Stalwart civil libertarian (and longtime friend) Wendy Kaminer points out in The Atlantic how a recent New York Times Magazine article, which lauded "fuzzy" prohibitions on insider trading, essentially scoffs at the time-tested guarantee of due process. Due process "requires that laws clearly delineate the boundaries between legal and illegal behavior, providing us with notice of our potential criminal liabilities and denying prosecutors the arbitrary, ad hoc power to police our private and public lives," Kaminer writes. She goes on to cite the recent case of a Boston firefighter who was acquitted of mail fraud, and whose acquittal caused a curious uproar from local media.

Locally, a Boston jury recently acquitted a former firefighter of mail fraud after he was caught engaging in bodybuilding while on disability leave. In response to an outcry over the acquittal of this apparently non-disabled defendant, jurors explained to the Boston Globe that while they considered him guilty of trying to defraud the pension system, "they did not accept that he was guilty of two counts of mail fraud, a federal crime that could have put the muscular 49-year-old behind bars for up to 20 years." He should have should have been charged in state court for simple fraud, jurors reportedly concluded. 

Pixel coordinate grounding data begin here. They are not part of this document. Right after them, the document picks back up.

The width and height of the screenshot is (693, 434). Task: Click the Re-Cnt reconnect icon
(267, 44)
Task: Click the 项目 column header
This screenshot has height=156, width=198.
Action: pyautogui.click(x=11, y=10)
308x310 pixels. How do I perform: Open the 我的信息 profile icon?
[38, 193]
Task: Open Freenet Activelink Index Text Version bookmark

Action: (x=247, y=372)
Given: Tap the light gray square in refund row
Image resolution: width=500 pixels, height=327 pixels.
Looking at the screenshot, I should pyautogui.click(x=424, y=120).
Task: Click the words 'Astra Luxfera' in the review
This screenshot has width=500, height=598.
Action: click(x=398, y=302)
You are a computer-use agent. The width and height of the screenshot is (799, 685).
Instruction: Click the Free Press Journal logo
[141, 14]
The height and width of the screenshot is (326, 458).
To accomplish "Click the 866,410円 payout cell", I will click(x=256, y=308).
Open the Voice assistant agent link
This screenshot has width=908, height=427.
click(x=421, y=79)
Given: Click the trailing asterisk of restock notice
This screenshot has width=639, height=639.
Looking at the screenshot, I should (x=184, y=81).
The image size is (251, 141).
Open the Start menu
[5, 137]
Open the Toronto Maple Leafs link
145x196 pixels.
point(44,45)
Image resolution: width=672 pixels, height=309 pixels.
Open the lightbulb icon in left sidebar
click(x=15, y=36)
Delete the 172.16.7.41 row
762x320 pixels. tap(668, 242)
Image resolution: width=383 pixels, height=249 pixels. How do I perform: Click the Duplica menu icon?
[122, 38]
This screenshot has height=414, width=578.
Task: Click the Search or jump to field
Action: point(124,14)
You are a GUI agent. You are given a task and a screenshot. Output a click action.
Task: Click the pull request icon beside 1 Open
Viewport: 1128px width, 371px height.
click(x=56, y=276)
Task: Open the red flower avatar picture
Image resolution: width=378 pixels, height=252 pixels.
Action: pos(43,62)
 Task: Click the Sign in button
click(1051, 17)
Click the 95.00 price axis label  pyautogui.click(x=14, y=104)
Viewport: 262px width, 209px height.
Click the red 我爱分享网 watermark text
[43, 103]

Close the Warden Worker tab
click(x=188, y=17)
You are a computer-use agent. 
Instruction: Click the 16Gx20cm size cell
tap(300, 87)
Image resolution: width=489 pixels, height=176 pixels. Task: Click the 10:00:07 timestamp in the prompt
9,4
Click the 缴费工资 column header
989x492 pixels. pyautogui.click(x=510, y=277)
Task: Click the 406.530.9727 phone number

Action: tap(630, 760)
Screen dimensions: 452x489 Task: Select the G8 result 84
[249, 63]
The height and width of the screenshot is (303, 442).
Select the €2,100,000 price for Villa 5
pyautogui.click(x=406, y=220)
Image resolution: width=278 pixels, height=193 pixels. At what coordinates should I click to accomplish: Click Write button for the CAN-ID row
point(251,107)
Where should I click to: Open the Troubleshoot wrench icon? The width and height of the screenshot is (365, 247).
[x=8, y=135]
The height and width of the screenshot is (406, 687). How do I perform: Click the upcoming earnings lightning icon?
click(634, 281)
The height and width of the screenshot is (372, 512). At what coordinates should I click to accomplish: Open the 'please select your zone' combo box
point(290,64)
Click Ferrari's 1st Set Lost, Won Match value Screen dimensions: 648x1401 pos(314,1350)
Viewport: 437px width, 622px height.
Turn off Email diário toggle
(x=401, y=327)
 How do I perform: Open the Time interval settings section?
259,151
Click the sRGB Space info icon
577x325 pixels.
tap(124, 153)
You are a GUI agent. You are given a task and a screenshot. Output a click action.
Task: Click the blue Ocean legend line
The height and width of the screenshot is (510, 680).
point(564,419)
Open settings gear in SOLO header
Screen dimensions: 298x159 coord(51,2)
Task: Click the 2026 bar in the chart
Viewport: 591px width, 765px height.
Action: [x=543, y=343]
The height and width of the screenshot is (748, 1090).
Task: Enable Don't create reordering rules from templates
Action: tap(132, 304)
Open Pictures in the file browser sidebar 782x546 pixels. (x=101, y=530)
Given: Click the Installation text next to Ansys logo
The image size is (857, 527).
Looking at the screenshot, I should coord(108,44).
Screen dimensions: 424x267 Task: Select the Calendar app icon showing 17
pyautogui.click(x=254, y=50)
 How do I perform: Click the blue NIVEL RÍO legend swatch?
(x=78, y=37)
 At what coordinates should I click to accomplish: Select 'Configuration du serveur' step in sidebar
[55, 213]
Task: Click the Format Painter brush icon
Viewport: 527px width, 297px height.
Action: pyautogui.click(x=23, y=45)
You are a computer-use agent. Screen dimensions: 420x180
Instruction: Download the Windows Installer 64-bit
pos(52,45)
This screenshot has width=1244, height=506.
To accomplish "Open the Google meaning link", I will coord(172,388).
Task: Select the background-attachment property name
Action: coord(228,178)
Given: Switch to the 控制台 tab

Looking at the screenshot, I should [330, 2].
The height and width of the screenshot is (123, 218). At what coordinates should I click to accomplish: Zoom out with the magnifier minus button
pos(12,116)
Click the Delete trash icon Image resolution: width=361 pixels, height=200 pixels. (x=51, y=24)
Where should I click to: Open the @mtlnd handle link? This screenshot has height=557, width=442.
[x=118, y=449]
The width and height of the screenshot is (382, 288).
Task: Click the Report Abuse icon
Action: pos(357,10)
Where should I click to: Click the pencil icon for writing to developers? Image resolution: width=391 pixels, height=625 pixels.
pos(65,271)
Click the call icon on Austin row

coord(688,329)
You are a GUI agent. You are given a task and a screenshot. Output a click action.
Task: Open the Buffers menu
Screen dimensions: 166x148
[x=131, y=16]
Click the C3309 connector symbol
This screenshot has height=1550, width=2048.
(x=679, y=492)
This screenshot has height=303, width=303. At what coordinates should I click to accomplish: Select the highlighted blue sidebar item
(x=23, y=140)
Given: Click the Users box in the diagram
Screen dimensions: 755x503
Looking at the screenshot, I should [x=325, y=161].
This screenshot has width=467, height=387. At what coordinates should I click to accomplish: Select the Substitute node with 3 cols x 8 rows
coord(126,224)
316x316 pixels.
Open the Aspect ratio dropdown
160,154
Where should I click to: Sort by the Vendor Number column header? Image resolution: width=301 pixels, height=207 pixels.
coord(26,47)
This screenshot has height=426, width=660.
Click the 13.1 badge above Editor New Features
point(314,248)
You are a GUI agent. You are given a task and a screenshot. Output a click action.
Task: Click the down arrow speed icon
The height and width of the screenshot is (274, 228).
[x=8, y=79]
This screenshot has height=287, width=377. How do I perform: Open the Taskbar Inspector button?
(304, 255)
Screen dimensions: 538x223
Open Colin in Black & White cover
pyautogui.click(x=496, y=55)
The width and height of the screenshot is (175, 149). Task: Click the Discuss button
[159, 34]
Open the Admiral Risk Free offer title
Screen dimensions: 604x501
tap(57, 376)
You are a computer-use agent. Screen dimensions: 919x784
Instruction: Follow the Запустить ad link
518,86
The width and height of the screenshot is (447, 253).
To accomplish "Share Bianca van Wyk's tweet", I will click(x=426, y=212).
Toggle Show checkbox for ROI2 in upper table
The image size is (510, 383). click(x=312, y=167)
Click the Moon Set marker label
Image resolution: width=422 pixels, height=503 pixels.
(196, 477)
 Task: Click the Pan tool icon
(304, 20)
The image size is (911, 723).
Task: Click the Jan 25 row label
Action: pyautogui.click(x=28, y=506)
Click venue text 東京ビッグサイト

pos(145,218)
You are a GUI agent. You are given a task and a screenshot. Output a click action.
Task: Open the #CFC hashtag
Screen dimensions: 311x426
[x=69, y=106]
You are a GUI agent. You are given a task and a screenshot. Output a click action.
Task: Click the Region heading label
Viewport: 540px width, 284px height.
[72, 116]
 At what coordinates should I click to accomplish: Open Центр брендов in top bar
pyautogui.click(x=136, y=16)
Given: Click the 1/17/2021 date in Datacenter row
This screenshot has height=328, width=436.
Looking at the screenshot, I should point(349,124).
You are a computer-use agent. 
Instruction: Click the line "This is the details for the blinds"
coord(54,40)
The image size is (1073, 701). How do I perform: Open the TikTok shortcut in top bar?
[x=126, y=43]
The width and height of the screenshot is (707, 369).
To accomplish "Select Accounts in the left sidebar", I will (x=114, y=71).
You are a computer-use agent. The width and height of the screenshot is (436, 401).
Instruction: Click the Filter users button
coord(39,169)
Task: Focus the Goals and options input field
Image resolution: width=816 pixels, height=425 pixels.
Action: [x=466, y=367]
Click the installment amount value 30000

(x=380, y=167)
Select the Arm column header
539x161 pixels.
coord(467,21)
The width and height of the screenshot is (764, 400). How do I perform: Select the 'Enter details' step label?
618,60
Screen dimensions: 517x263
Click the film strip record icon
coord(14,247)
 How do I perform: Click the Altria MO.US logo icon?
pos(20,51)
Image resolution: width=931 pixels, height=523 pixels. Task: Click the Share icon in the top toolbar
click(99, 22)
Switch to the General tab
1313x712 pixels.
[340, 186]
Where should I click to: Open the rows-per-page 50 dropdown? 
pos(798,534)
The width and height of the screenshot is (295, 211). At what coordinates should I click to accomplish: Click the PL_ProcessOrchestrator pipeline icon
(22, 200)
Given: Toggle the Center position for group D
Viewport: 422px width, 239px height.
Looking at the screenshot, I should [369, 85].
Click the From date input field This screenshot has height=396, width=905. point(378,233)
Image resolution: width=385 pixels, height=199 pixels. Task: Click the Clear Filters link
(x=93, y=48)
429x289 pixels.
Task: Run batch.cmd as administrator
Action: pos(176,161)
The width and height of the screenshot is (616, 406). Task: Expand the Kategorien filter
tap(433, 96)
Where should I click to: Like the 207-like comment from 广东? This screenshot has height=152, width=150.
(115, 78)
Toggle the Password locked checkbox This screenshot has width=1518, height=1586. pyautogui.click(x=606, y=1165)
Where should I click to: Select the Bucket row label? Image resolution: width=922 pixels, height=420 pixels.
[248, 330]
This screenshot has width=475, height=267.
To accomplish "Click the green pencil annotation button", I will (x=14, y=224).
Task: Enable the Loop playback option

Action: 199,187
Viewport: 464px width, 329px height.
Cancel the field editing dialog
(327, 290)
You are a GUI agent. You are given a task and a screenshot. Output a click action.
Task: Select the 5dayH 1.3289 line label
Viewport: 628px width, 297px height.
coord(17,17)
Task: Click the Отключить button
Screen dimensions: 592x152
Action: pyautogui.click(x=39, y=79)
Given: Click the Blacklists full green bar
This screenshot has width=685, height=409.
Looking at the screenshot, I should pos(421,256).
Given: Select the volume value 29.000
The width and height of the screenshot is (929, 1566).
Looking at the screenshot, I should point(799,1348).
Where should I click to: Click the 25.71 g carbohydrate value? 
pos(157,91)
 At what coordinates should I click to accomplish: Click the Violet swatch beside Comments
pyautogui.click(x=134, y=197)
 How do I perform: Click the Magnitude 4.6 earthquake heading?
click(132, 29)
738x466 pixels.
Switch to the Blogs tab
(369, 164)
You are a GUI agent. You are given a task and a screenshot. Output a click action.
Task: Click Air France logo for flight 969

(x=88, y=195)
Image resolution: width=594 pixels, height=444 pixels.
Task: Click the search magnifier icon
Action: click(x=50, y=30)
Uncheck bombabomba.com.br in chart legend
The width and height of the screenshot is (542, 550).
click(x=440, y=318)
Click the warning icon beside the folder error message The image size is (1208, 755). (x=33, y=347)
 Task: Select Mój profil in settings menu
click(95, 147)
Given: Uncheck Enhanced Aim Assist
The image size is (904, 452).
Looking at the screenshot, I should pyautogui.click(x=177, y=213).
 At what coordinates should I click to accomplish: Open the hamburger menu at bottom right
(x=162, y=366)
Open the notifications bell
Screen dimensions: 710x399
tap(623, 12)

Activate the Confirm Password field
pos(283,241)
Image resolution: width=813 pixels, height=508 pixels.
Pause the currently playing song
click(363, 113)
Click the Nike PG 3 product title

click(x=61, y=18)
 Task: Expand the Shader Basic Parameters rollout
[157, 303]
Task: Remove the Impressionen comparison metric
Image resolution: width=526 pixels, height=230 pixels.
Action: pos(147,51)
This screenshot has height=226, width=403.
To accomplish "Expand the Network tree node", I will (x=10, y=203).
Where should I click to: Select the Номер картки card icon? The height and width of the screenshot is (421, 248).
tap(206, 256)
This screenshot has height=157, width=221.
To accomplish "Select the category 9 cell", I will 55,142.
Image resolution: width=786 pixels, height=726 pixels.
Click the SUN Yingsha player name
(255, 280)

But cases like this are unusual. The vast majority of criminal cases never reach juries, much less the Supreme Court, so there are few checks on federal prosecutors who abuse a vague, expansive criminal code. We might all be prosecuted for committing "three felonies a day," my friend Harvey Silverglate has written. 

"When Everyone is an Offender," Wendy Kaminer, The Atlantic (September 28, 2011)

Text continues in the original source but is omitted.